Cool Distortion Pedal!
3 Band EQ lets you dial in *Your* sound.
3 types of Distortion via Toggle switch.


----------



## quazimoto

Very clean looking graphic! Is that a waterslide decal? Was looking at this PCB the other day.


----------



## music6000

A4 Transparent Adhesive Back for Inkjet Printers.


----------



## quazimoto

What program did you use to create the graphics? I have been using Gimp but it's not a very intuitive program, but it's free. How is the range of distortion on it? Is it just kind of a one trick pony?


----------



## tcpoint

Nice build.  I still need to box mine.  Bet it sounds great.


----------



## Iceman53

music6000 said:


> A4 Transparent Adhesive Back for Inkjet Printers.


I Googled that A4 paper and got a lot of results.  Can you post a link to the one you buy?


----------



## music6000

quazimoto said:


> What program did you use to create the graphics? I have been using Gimp but it's not a very intuitive program, but it's free. How is the range of distortion on it? Is it just kind of a one trick pony?


Photoshop.
Sanguine is aimed at  High Gain saturation, It does not play Clean with Gain fully CCW.
A small window before it starts to saturate around 9.00 O'clock.


----------



## music6000

Iceman53 said:


> I Googled that A4 paper and got a lot of results.  Can you post a link to the one you buy?

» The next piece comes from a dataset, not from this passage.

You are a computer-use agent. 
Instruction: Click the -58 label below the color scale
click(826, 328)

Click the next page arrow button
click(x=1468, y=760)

I live in Australia, This is what I use:


			https://www.pcx.com.au/ProductDetail.aspx?ProductId=3096


----------



## aperaturek3

looks really cool, I love the decal!  I had my eye on that one, would you say it gets into some pretty heavy gain territory for some metal chugging?


----------



## Iceman53

music6000 said:


> I live in Australia, This is what I use:
> 
> 
> https://www.pcx.com.au/ProductDetail.aspx?ProductId=3096


Cool!  Thank you!


----------



## music6000

aperaturek3 said:


> looks really cool, I love the decal!  I had my eye on that one, would you say it gets into some pretty heavy gain territory for some metal chugging?

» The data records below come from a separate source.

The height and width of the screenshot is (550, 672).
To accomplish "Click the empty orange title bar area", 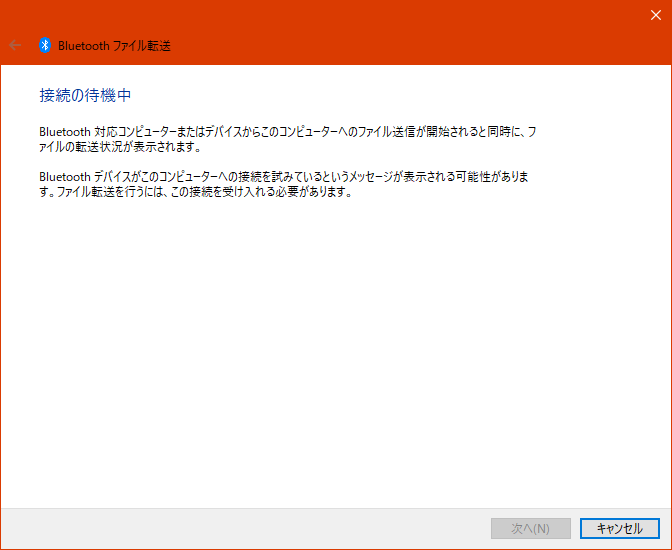I will [x=400, y=30].
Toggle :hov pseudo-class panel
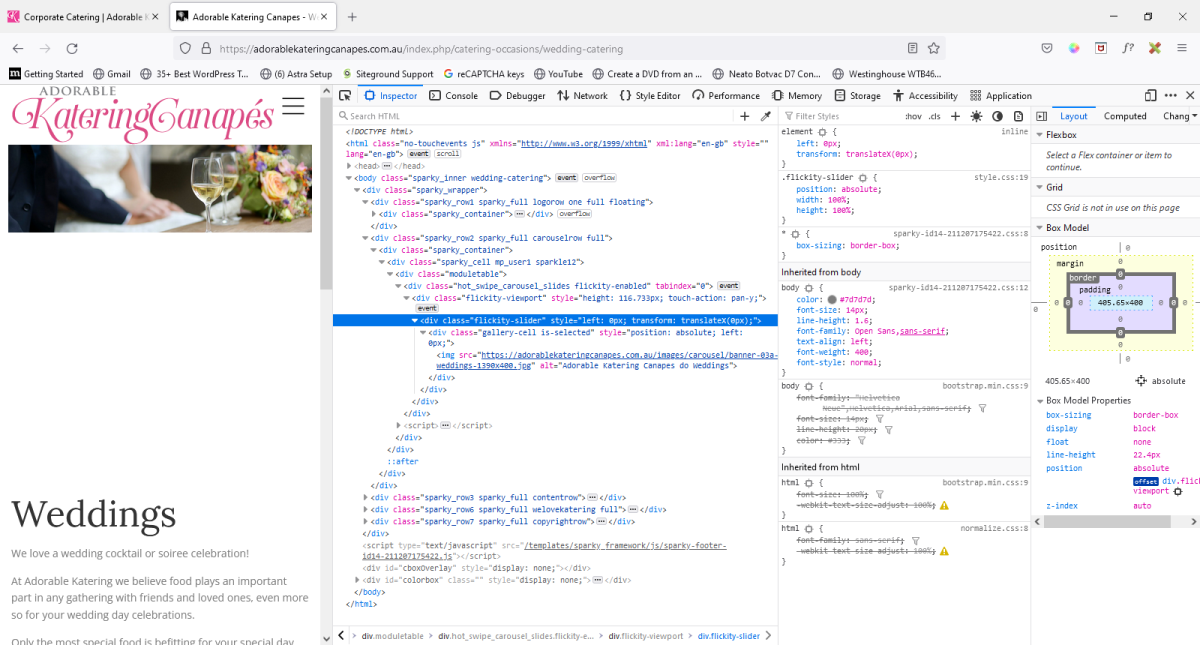The image size is (1200, 645). coord(912,116)
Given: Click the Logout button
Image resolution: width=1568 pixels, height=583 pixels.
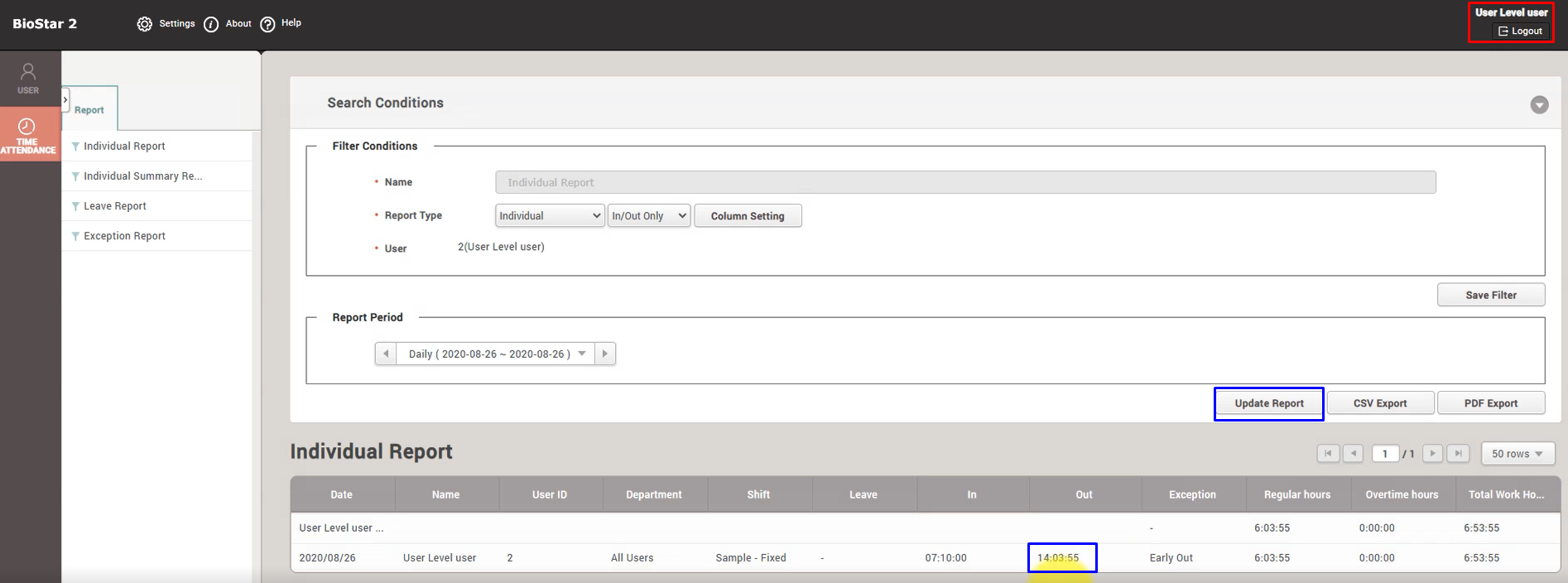Looking at the screenshot, I should click(x=1520, y=31).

I hope this will answer that:


----------



## aperaturek3

music6000 said:


> I hope this will answer that:


That is crazy!  I may have to look into making one of those


----------



## Dirty_Boogie

I built one this weekend, and it sounds nothing like Ola's demo, or the one that Rabea did (



 ).  While it certainly gives a heavy distortion, it lacks the thick "chewy" saturation that these demo show - more bite and a "raspy" distortion .   Obviously lots of factors at play with equipment being used (and the killer guitarists demoing the pedal), but the base tone is very different in my build - nowhere near the thick midrange I expected.  After lots of experimenting, I put the pedal in my amp's effects loop.  Whoa - huge improvement!  Definitely thickened things up, and introduced a huge bottom end - I like it a lot more now.  Going into the front of my clean amp was really like any other basic distortion pedal.  I guess these "amp in a box" pedals do better going straight to the power amp, and not having the amp's preamp and tone controls messing with things.

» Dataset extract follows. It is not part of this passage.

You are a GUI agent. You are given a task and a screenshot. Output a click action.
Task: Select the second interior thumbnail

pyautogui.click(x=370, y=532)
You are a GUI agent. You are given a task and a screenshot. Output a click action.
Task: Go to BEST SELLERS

Anyone else who built this pedal - what are your impressions of the pedal, and how closely did it resemble the tones on the demos?


----------



## raydomz

Dirty_Boogie said:


> I built one this weekend, and it sounds nothing like Ola's demo...



To be fair, I am almost certain that Ola is playing the G4 through the return. His clean tone prior to turning it on is exactly like that of my 50w Thrasher played through the return, and not to mention, he doesn't have a cable plugged in to the front  When you play through your return does it still feel like a different tone to that of the videos or more immediately comparable? I want to build one of these but want to see what others are saying. Thanks!


----------



## Dirty_Boogie

raydomz said:


> When you play through your return does it still feel like a different tone to that of the videos or more immediately comparable?...


Immediately more comparable.  And if I follow it with my Boss GE-7 graphic EQ (which is my "always on" pedal) it's even closer.


----------



## Robert

I have no shortage of midrange or low end when plugged into the front of my Twin, but it's a bass heavy monster.

What amp are you using?


----------



## Dirty_Boogie

Robert said:


> I have no shortage of midrange or low end when plugged into the front of my Twin, but it's a bass heavy monster.
> 
> What amp are you using?


Blackstar HT20 - 1x12 20W combo


----------



## raydomz

Dirty_Boogie said:


> Immediately more comparable.  And if I follow it with my Boss GE-7 graphic EQ (which is my "always on" pedal) it's even closer.


Thanks! I'll have to order one of these next


----------